Read the records below. Copy each line where the string "will" occurs.

_ _ _ _

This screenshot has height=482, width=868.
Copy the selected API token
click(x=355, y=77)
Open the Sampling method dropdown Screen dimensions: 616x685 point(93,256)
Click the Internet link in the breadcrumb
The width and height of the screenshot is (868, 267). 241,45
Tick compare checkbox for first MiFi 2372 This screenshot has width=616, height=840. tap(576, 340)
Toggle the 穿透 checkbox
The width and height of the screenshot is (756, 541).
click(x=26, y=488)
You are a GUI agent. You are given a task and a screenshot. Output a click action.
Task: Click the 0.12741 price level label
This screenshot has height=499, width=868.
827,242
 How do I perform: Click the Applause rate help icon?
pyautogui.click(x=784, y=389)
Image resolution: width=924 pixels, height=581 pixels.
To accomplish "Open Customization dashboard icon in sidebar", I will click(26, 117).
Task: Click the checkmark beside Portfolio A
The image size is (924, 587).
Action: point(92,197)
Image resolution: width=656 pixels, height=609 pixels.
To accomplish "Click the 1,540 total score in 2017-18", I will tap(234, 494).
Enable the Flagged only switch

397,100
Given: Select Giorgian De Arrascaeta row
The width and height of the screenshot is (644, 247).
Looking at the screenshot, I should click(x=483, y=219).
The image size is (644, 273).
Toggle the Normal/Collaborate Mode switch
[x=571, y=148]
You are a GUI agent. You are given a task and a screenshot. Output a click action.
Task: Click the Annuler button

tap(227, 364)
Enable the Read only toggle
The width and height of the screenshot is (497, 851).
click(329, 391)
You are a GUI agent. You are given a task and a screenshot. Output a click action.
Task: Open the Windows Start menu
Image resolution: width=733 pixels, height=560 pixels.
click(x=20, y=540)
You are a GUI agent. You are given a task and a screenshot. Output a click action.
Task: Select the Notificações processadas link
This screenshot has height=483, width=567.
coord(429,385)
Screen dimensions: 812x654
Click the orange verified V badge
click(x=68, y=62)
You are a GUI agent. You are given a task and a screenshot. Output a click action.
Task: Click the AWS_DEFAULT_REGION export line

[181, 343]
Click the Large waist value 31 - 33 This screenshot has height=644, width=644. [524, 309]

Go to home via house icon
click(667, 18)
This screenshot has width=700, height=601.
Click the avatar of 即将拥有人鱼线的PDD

_ _ _ _

EXPECTED ANSWER.
To accomplish "Open Customization dashboard icon in sidebar", I will click(26, 117).
To accomplish "Click the 1,540 total score in 2017-18", I will tap(234, 494).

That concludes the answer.